| To do |
Find the line containing "Open the 奥博资本 investor link" in the listing below; reproduce it and every line after, exactly. Skip pictures.
------------
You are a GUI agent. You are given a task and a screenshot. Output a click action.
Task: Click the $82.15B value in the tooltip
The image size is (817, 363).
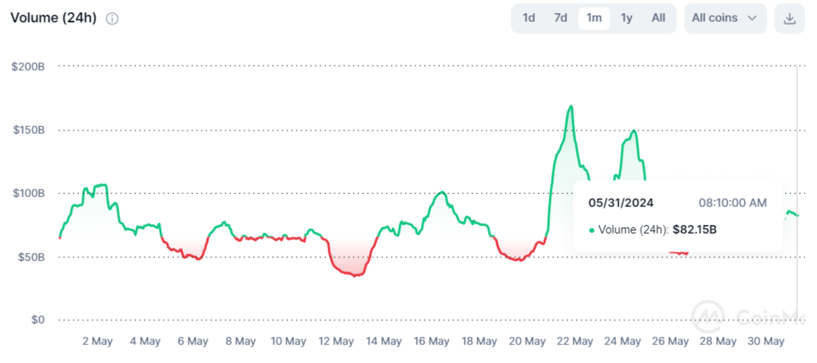click(x=694, y=230)
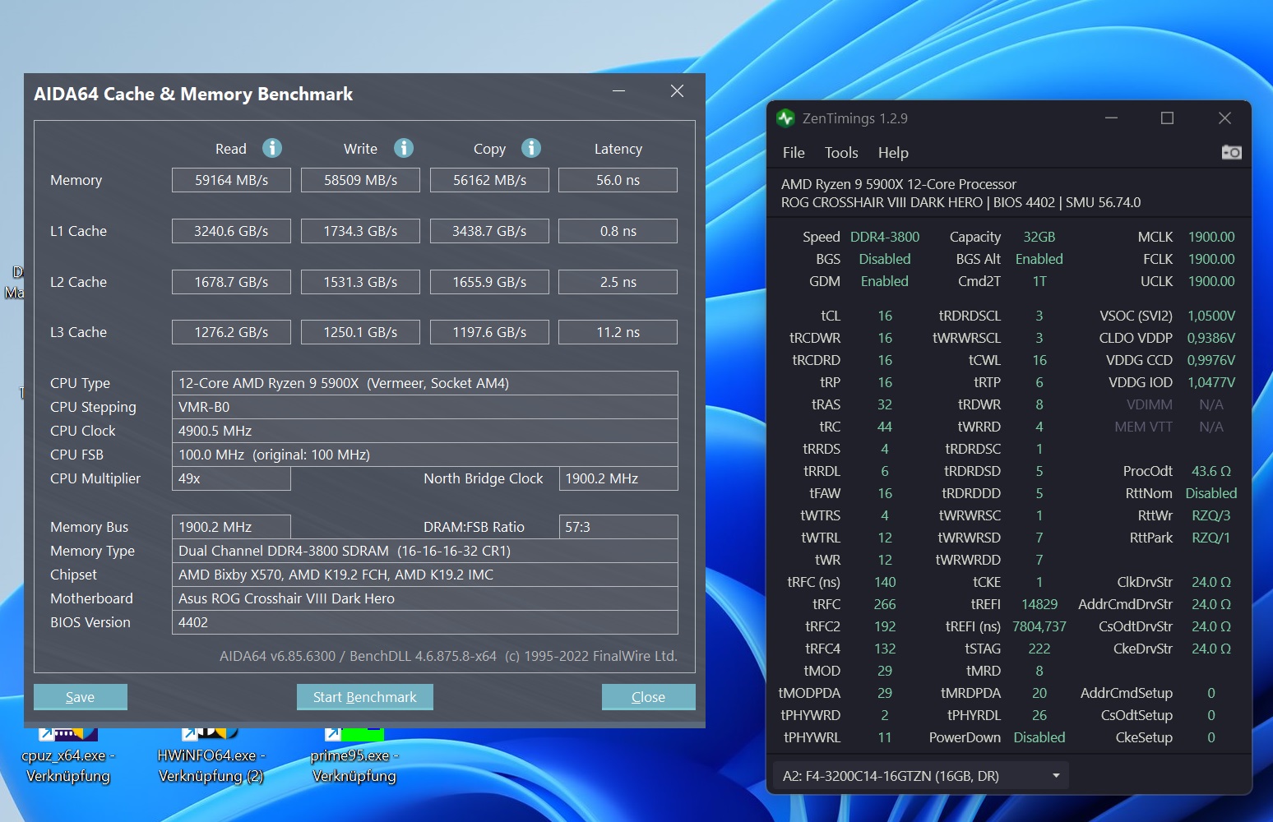Click the Motherboard name field
This screenshot has width=1273, height=822.
(x=424, y=598)
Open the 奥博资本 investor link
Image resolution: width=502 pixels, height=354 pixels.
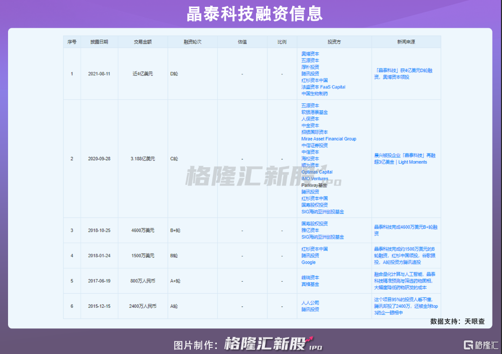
------------
| Answer to the exercise |
Open the 奥博资本 investor link
Image resolution: width=502 pixels, height=354 pixels.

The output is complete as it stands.